··· Gegeven tekst

Artikel 2. Doelomschrijving

De verwerking van persoonsgegevens door de gerechtsdeurwaarder geschiedt ten behoeve van:

a. de uitoefening van ambtelijke taken als bedoeld in artikel 2, eerste lid Gerechtsdeurwaarderswet;

b. de uitoefening van niet ambtelijke werkzaamheden als bedoeld in artikel 20 Gerechtsdeurwaarderswet.

Artikel 3. Categorieën van wederpartijen

De persoonsgegevens die verwerkt worden en die onder deze Gedragscode vallen, hebben betrekking op de wederpartijen van opdrachtgevers en personen die tot die categorie hebben behoord.

Artikel 4. Categorieën van gegevens

1. De verwerking van persoonsgegevens kan betrekking hebben op:

a. naam, adres, postbusnummer, postcode, woonplaats, geboortedatum, geslacht, burgerlijke staat, titulatuur, telefoonnummer, telefaxnummer, e-mail-adres;

b. GBA-nummer, Sofi-nummer en andere identificerende gegevens;

c. gegevens omtrent inkomen, bezittingen en schulden;

d. gegevens met betrekking tot het in het verleden verrichte of lopende acties of transacties in zaken welke van invloed kunnen zijn op respectievelijk voortvloeien uit de bij of krachtens wet of door de opdrachtgever opgedragen taken en werkzaamheden;

e. gegevens omtrent de in die zaken van de wederpartij ontvangen bedragen en op hem verhaalbare kosten;

f. andere voor het doel van de verwerking noodzakelijke niet te categoriseren gegevens.

2. Tenzij de persoonsgegevens bedoeld in het eerste lid onder b. tot en met d. en f. van de wederpartij, diens gemachtigde of uit openbare bronnen zijn verkregen, is het de gerechtsdeurwaarder behoudens rechtvaardigingsgrond niet toegestaan deze gegevens te verwerken indien de verwerking van persoonsgegevens geschiedt ten behoeve van de uitoefening van niet ambtelijke werkzaamheden als bedoeld in artikel 2 onder b. van deze code.

Artikel 5. Herkomst en verkrijging

1. De persoonsgegevens genoemd in artikel 4 kunnen worden verkregen:

a. van de opdrachtgever van de gerechtsdeurwaarder;

b. van de wederpartij zelf of diens gemachtigde;

c. van een derde, die deze in het kader van de Wet heeft verstrekt;

d. uit openbare bronnen;

e. van informatiebureaus;

f. uit eigen waarneming van (werknemers van) de gerechtsdeurwaarder;

g. door combinatie van de op de wederpartij betrekking hebbende gegevens;

h. uit bronnen waar de gerechtsdeurwaarder in het kader van de uitoefening van zijn ambtelijke of niet-ambtelijke praktijk kennis van neemt;

2. De gerechtsdeurwaarder draagt er zorg voor dat de persoonsgegevens die worden verwerkt, voor zover redelijkerwijs mogelijk is, op hun juistheid en volledigheid worden gecontroleerd.

······
··· Gegeven rijen

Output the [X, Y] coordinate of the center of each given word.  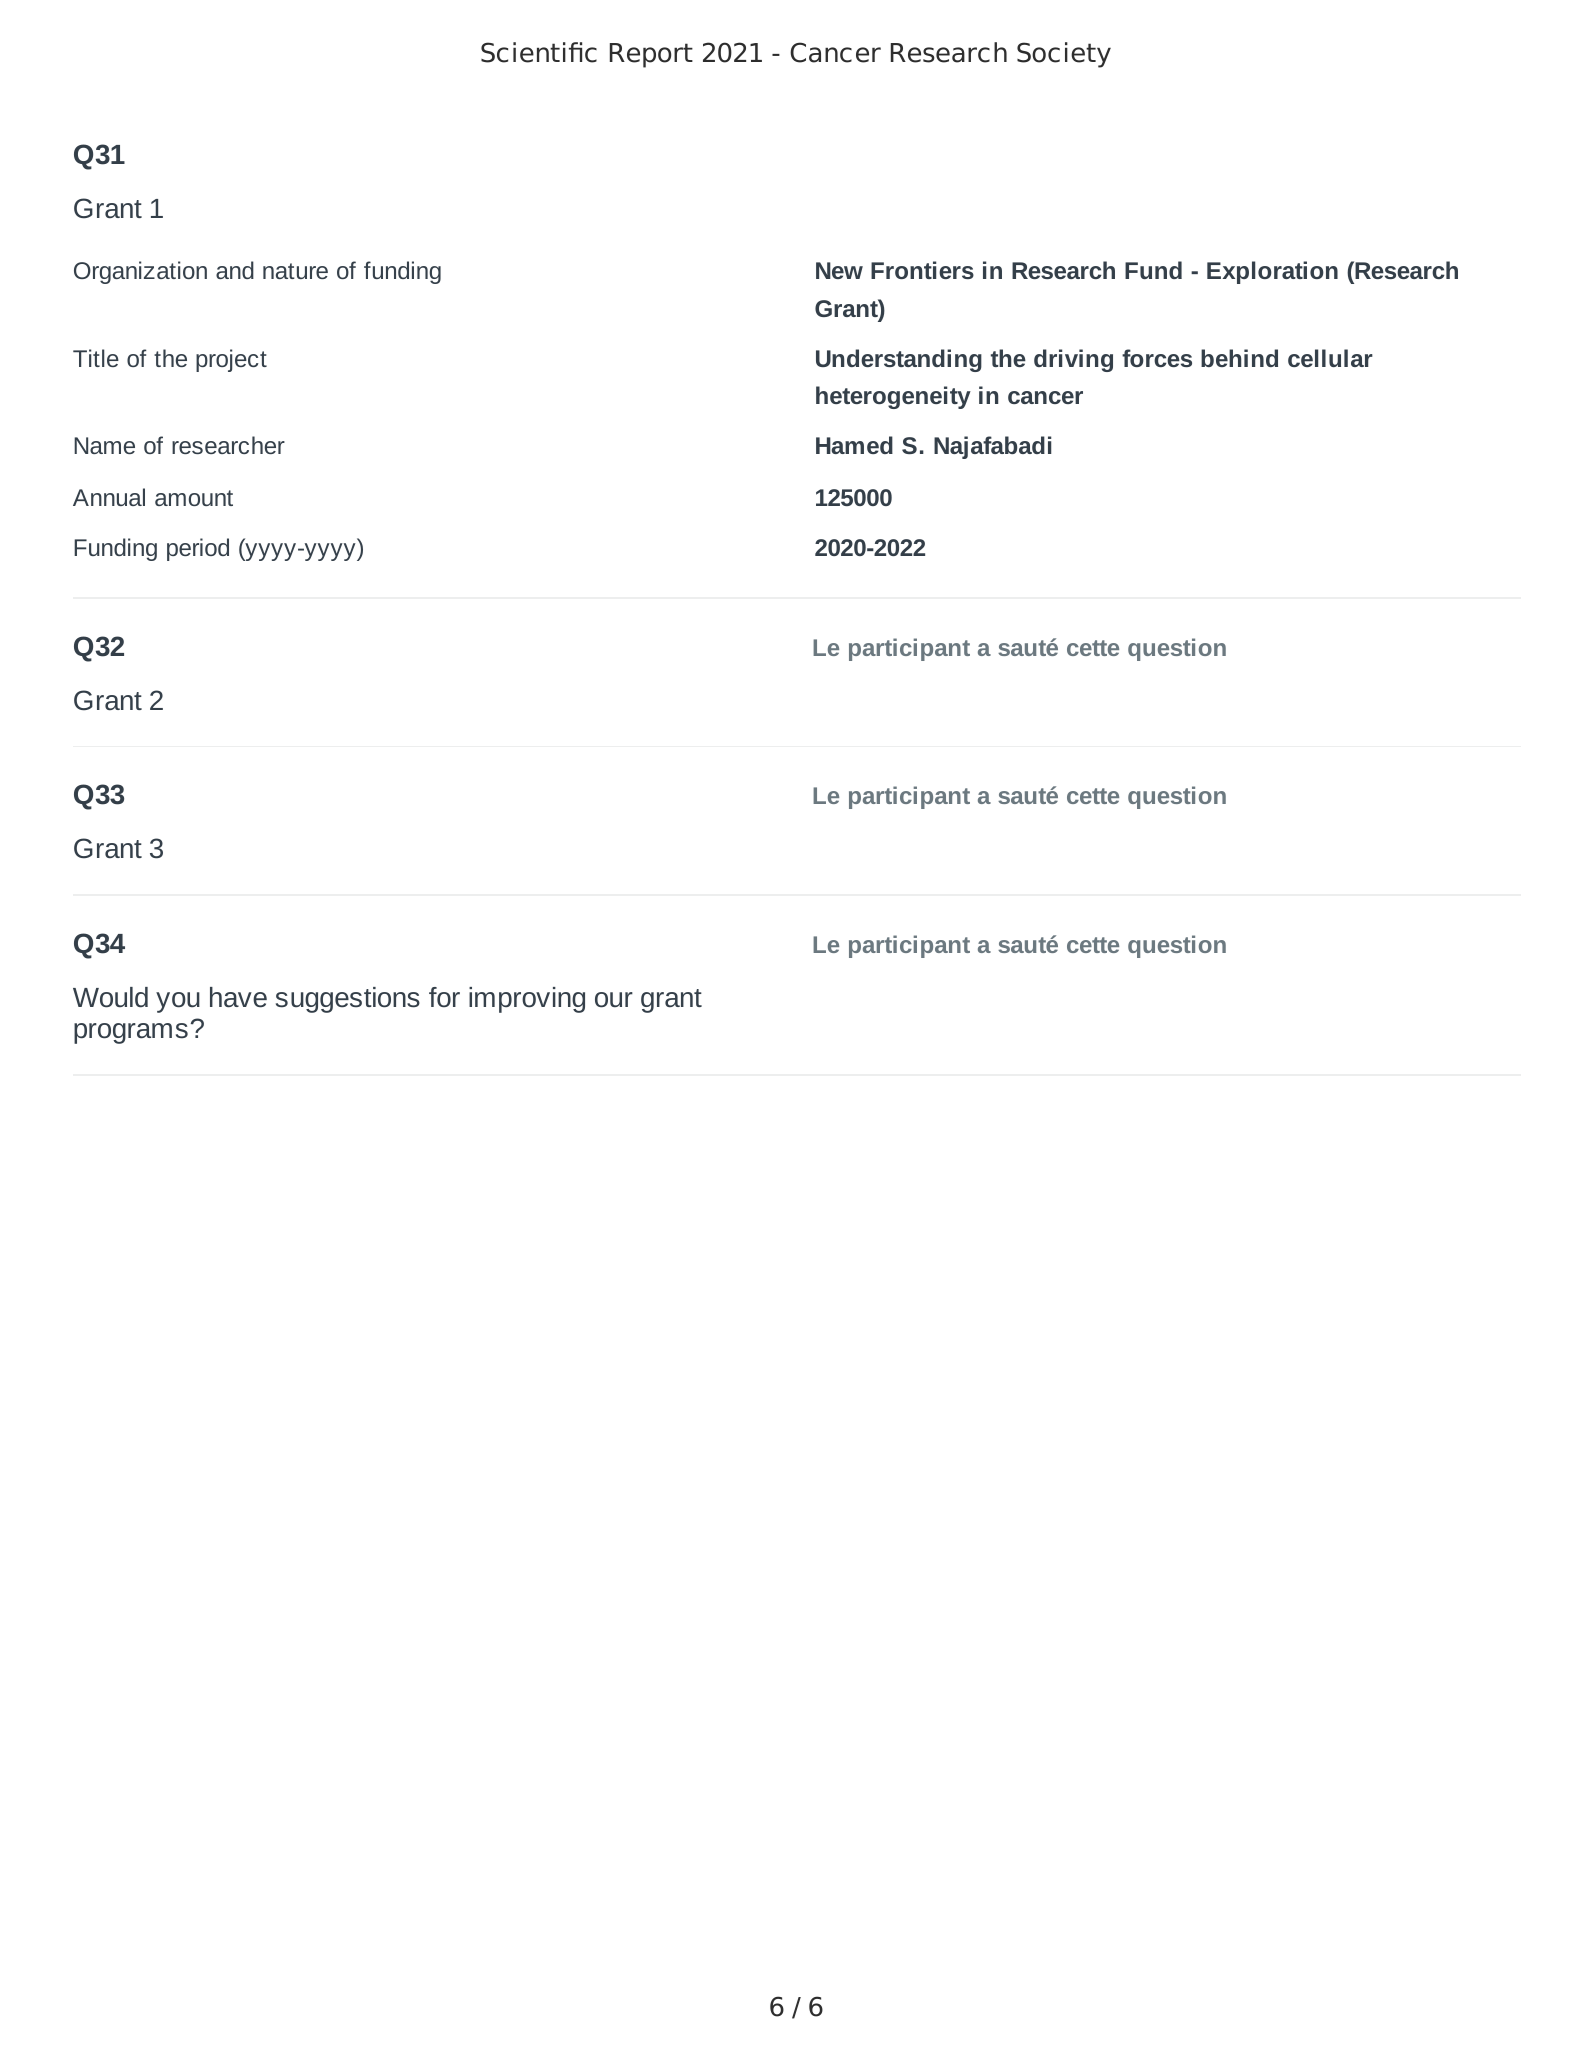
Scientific [539, 52]
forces [1157, 358]
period [198, 549]
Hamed [854, 445]
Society [1064, 55]
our [614, 1000]
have [238, 997]
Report [651, 55]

······

Schrijf uit de tekst over persoonsgegevens bij de gerechtsdeurwaarder letterlijk het stuk over van "e. gegevens omtrent" tot en met "van deze code.". Gebruik hierbij alleen de tekst.

| Antwoord |
e. gegevens omtrent de in die zaken van de wederpartij ontvangen bedragen en op hem verhaalbare kosten;

f. andere voor het doel van de verwerking noodzakelijke niet te categoriseren gegevens.

2. Tenzij de persoonsgegevens bedoeld in het eerste lid onder b. tot en met d. en f. van de wederpartij, diens gemachtigde of uit openbare bronnen zijn verkregen, is het de gerechtsdeurwaarder behoudens rechtvaardigingsgrond niet toegestaan deze gegevens te verwerken indien de verwerking van persoonsgegevens geschiedt ten behoeve van de uitoefening van niet ambtelijke werkzaamheden als bedoeld in artikel 2 onder b. van deze code.